Tatil eleştirilerine yanıt
Ben tatil meraklısı bir insan değilim. Belki eşim de yıllardır en çok münakaşa ettiğimiz alan bu alan. Evliliğe karar verdiğimde, babamın ilk lafı "Sen çalışma delisisin" oldu. İş yaşamımda hep çalıştım. Şimdi de öyleyim. Burada ben tatilci bir belediye başkanıyım yoksa her anı mercek altında insanların gözünün içine sokularak manipüle edilecek konumda mıyım. Üç yılda dört tatilimi de biliyorsunuz. Toplam 20 gün üç senede. Bana en yakını benim üç katım tatil yapmış.
Yedi buçuk ay bir kampanya maratonu üstüne Bodrum'a gittim. Geldiğimde de o malum ki o dönemde 8-10 yerde su baskını oldu. O durumu gördüm, utanç duydum. İyi ki o süreci yaşadık. Tam 107 noktada sel baskını yapılan yerlerin tespitini yaptık. 10.2 milyar lira yerin altına yatırım yaptık. Şu anda İstanbul bu görüntüleri yaşamıyor. Üsküdar'da deniz kara ile birleşmiyor. Hiçbir yerde yok.
Esenyurt'ta dere yatağını imara açmışsınız. Dünyada var mı bu Allah aşkına? Dolayısıyla her yağmurda o sokağı sel basıyor. Ben Fethiye'de iken denk geldi. Koca İstanbul'da sadece bir sokakta ve işin devam ettiği bir yerde sel oldu. Sel olduğunda ben çizmeleri giyip oraya gidecek belediye başkanı değilim. Çizmeleri daha önce giydim.
"İşin şov kısmında olmam"

◇ ◇ ◇ ◇ ◇ ◇ ◇

◆ **Sorular ve Görevler**:
(a) Alıntıya göre şu soruları cevaplayın:
(i) Üç senede toplam kaç gün tatil yapılmış?
(ii) Sel baskını olan yerler için kaç noktada tespit yapılmış?
(iii) Esenyurt'taki sokağı sel bastığında konuşmacı neredeymiş?
(b) Alıntıda "Yedi buçuk ay" sözlerinden başlayıp aşağıya doğru "daha önce giydim." sözlerine kadar uzanan kısmı hiç değiştirmeden tekrar yazın.

◆ **Kaynak Veriler**:
◇ ◇ ◇ ◇ ◇ ◇ ◇

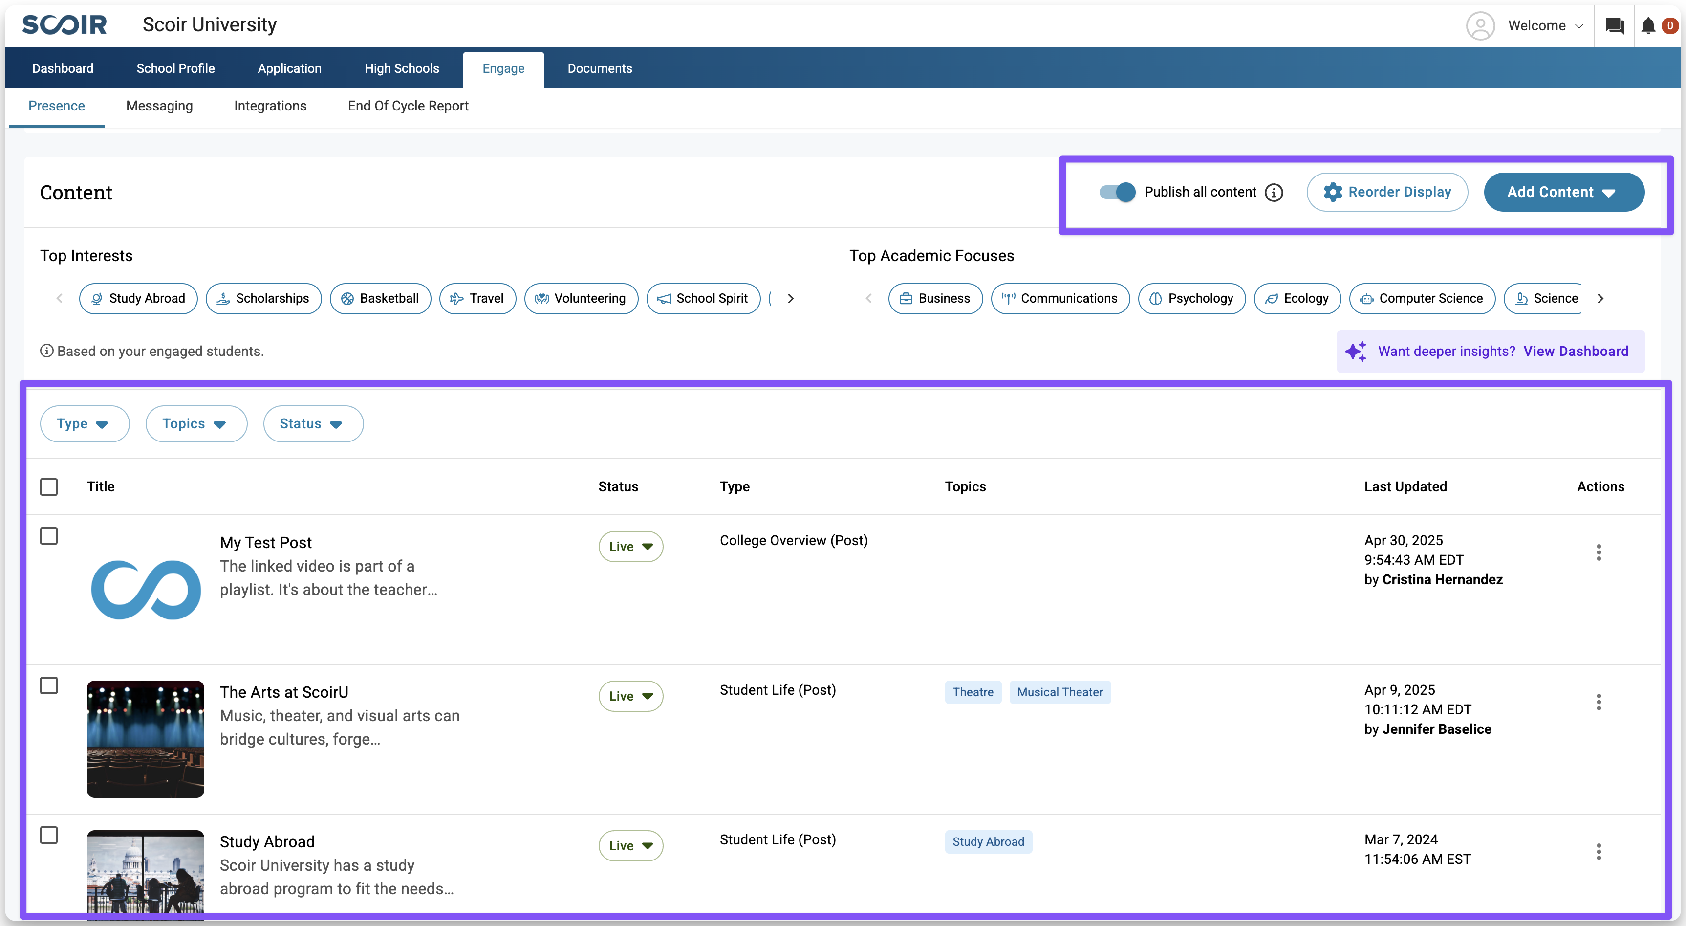Open the Status filter dropdown
Screen dimensions: 1686x926
[x=313, y=424]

◇ ◇ ◇ ◇ ◇ ◇ ◇

◆ **Görevlerin Cevapları**:
(a)
(i) 20 gün
(ii) 107 noktada
(iii) Fethiye'de

(b)
Yedi buçuk ay bir kampanya maratonu üstüne Bodrum'a gittim. Geldiğimde de o malum ki o dönemde 8-10 yerde su baskını oldu. O durumu gördüm, utanç duydum. İyi ki o süreci yaşadık. Tam 107 noktada sel baskını yapılan yerlerin tespitini yaptık. 10.2 milyar lira yerin altına yatırım yaptık. Şu anda İstanbul bu görüntüleri yaşamıyor. Üsküdar'da deniz kara ile birleşmiyor. Hiçbir yerde yok.
Esenyurt'ta dere yatağını imara açmışsınız. Dünyada var mı bu Allah aşkına? Dolayısıyla her yağmurda o sokağı sel basıyor. Ben Fethiye'de iken denk geldi. Koca İstanbul'da sadece bir sokakta ve işin devam ettiği bir yerde sel oldu. Sel olduğunda ben çizmeleri giyip oraya gidecek belediye başkanı değilim. Çizmeleri daha önce giydim.